- **EXERCISE GOAL**: Each line below needs to be restated word for word.
** Opening DATASET EXCERPTS block **
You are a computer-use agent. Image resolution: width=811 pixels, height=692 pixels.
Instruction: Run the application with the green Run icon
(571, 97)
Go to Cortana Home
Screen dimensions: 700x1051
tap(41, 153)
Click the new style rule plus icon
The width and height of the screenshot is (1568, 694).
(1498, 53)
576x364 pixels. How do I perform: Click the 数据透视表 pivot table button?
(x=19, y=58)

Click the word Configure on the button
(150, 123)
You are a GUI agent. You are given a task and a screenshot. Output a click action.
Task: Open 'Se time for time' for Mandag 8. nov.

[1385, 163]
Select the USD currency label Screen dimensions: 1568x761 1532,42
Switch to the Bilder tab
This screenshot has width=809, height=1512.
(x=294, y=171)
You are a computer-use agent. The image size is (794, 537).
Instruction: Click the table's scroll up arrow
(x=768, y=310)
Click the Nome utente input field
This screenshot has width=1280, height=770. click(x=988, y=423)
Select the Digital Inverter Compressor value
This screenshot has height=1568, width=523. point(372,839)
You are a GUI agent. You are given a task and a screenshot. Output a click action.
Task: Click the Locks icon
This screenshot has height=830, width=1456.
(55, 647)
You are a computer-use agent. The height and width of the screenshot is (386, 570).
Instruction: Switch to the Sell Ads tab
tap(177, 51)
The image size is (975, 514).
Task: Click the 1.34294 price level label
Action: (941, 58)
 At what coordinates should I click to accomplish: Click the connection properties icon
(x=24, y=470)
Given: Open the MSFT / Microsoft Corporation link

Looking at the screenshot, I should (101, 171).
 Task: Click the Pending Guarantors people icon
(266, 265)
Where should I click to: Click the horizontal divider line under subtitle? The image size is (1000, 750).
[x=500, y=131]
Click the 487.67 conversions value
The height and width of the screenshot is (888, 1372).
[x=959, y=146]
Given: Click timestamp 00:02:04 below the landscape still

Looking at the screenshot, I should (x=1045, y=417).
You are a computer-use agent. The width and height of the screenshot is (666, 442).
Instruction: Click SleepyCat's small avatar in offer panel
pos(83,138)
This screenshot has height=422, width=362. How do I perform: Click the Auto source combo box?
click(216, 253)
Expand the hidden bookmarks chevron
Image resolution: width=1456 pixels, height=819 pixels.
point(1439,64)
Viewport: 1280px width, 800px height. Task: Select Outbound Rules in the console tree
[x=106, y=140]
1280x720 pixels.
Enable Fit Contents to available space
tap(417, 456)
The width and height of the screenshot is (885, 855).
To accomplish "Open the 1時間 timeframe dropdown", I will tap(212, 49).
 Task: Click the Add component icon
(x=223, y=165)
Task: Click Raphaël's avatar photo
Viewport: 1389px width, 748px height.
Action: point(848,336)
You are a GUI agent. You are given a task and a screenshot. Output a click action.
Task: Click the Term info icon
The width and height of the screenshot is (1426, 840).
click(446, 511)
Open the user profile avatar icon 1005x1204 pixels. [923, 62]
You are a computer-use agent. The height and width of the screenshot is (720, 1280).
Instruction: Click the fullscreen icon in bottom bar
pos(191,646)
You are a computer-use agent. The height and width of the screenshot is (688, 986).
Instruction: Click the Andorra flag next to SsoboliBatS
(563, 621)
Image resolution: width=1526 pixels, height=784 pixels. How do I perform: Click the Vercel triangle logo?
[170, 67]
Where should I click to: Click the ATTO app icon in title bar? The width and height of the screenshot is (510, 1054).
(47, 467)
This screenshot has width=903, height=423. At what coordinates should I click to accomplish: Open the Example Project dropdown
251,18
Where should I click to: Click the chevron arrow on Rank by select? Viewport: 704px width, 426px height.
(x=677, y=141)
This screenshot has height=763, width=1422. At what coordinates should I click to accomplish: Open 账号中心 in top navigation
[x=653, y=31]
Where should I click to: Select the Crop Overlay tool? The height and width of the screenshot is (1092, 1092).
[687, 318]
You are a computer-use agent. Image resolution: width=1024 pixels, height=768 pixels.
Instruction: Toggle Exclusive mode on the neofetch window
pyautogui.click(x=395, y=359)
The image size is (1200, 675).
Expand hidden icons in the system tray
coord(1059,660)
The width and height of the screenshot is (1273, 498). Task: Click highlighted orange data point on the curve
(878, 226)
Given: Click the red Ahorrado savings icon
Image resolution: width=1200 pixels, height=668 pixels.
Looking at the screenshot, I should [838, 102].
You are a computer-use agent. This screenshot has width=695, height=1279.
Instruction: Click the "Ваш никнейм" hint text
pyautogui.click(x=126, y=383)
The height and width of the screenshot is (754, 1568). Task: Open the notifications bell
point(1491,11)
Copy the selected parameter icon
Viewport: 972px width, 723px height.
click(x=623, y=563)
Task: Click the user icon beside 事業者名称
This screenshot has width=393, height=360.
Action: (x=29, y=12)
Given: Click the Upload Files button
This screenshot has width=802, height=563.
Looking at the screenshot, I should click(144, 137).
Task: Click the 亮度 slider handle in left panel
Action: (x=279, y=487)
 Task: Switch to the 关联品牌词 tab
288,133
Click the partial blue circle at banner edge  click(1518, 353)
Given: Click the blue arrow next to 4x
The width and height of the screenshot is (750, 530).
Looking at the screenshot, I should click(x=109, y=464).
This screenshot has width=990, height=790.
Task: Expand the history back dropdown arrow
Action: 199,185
** Closing DATASET EXCERPTS block **
- **EXERCISE RESPONSE**:
You are a computer-use agent. Image resolution: width=811 pixels, height=692 pixels.
Instruction: Run the application with the green Run icon
(571, 97)
Go to Cortana Home
Screen dimensions: 700x1051
tap(41, 153)
Click the new style rule plus icon
The width and height of the screenshot is (1568, 694).
(1498, 53)
576x364 pixels. How do I perform: Click the 数据透视表 pivot table button?
(x=19, y=58)

Click the word Configure on the button
(150, 123)
You are a GUI agent. You are given a task and a screenshot. Output a click action.
Task: Open 'Se time for time' for Mandag 8. nov.

[1385, 163]
Select the USD currency label Screen dimensions: 1568x761 1532,42
Switch to the Bilder tab
This screenshot has width=809, height=1512.
(x=294, y=171)
You are a computer-use agent. The image size is (794, 537).
Instruction: Click the table's scroll up arrow
(x=768, y=310)
Click the Nome utente input field
This screenshot has width=1280, height=770. click(x=988, y=423)
Select the Digital Inverter Compressor value
This screenshot has height=1568, width=523. point(372,839)
You are a GUI agent. You are given a task and a screenshot. Output a click action.
Task: Click the Locks icon
This screenshot has height=830, width=1456.
(55, 647)
You are a computer-use agent. The height and width of the screenshot is (386, 570).
Instruction: Switch to the Sell Ads tab
tap(177, 51)
The image size is (975, 514).
Task: Click the 1.34294 price level label
Action: (941, 58)
 At what coordinates should I click to accomplish: Click the connection properties icon
(x=24, y=470)
Given: Open the MSFT / Microsoft Corporation link

Looking at the screenshot, I should (101, 171).
 Task: Click the Pending Guarantors people icon
(266, 265)
Where should I click to: Click the horizontal divider line under subtitle? The image size is (1000, 750).
[x=500, y=131]
Click the 487.67 conversions value
The height and width of the screenshot is (888, 1372).
[x=959, y=146]
Given: Click timestamp 00:02:04 below the landscape still

Looking at the screenshot, I should (x=1045, y=417).
You are a computer-use agent. The width and height of the screenshot is (666, 442).
Instruction: Click SleepyCat's small avatar in offer panel
pos(83,138)
This screenshot has height=422, width=362. How do I perform: Click the Auto source combo box?
click(216, 253)
Expand the hidden bookmarks chevron
Image resolution: width=1456 pixels, height=819 pixels.
point(1439,64)
Viewport: 1280px width, 800px height. Task: Select Outbound Rules in the console tree
[x=106, y=140]
1280x720 pixels.
Enable Fit Contents to available space
tap(417, 456)
The width and height of the screenshot is (885, 855).
To accomplish "Open the 1時間 timeframe dropdown", I will tap(212, 49).
 Task: Click the Add component icon
(x=223, y=165)
Task: Click Raphaël's avatar photo
Viewport: 1389px width, 748px height.
Action: point(848,336)
You are a GUI agent. You are given a task and a screenshot. Output a click action.
Task: Click the Term info icon
The width and height of the screenshot is (1426, 840).
click(446, 511)
Open the user profile avatar icon 1005x1204 pixels. [923, 62]
You are a computer-use agent. The height and width of the screenshot is (720, 1280).
Instruction: Click the fullscreen icon in bottom bar
pos(191,646)
You are a computer-use agent. The height and width of the screenshot is (688, 986).
Instruction: Click the Andorra flag next to SsoboliBatS
(563, 621)
Image resolution: width=1526 pixels, height=784 pixels. How do I perform: Click the Vercel triangle logo?
[170, 67]
Where should I click to: Click the ATTO app icon in title bar? The width and height of the screenshot is (510, 1054).
(47, 467)
This screenshot has width=903, height=423. At what coordinates should I click to accomplish: Open the Example Project dropdown
251,18
Where should I click to: Click the chevron arrow on Rank by select? Viewport: 704px width, 426px height.
(x=677, y=141)
This screenshot has height=763, width=1422. At what coordinates should I click to accomplish: Open 账号中心 in top navigation
[x=653, y=31]
Where should I click to: Select the Crop Overlay tool? The height and width of the screenshot is (1092, 1092).
[687, 318]
You are a computer-use agent. Image resolution: width=1024 pixels, height=768 pixels.
Instruction: Toggle Exclusive mode on the neofetch window
pyautogui.click(x=395, y=359)
The image size is (1200, 675).
Expand hidden icons in the system tray
coord(1059,660)
The width and height of the screenshot is (1273, 498). Task: Click highlighted orange data point on the curve
(878, 226)
Given: Click the red Ahorrado savings icon
Image resolution: width=1200 pixels, height=668 pixels.
Looking at the screenshot, I should [838, 102].
You are a computer-use agent. This screenshot has width=695, height=1279.
Instruction: Click the "Ваш никнейм" hint text
pyautogui.click(x=126, y=383)
The height and width of the screenshot is (754, 1568). Task: Open the notifications bell
point(1491,11)
Copy the selected parameter icon
Viewport: 972px width, 723px height.
click(x=623, y=563)
Task: Click the user icon beside 事業者名称
This screenshot has width=393, height=360.
Action: (x=29, y=12)
Given: Click the Upload Files button
This screenshot has width=802, height=563.
Looking at the screenshot, I should click(144, 137).
Task: Click the 亮度 slider handle in left panel
Action: (x=279, y=487)
 Task: Switch to the 关联品牌词 tab
288,133
Click the partial blue circle at banner edge  click(1518, 353)
Given: Click the blue arrow next to 4x
The width and height of the screenshot is (750, 530).
Looking at the screenshot, I should click(x=109, y=464).
This screenshot has width=990, height=790.
Task: Expand the history back dropdown arrow
Action: 199,185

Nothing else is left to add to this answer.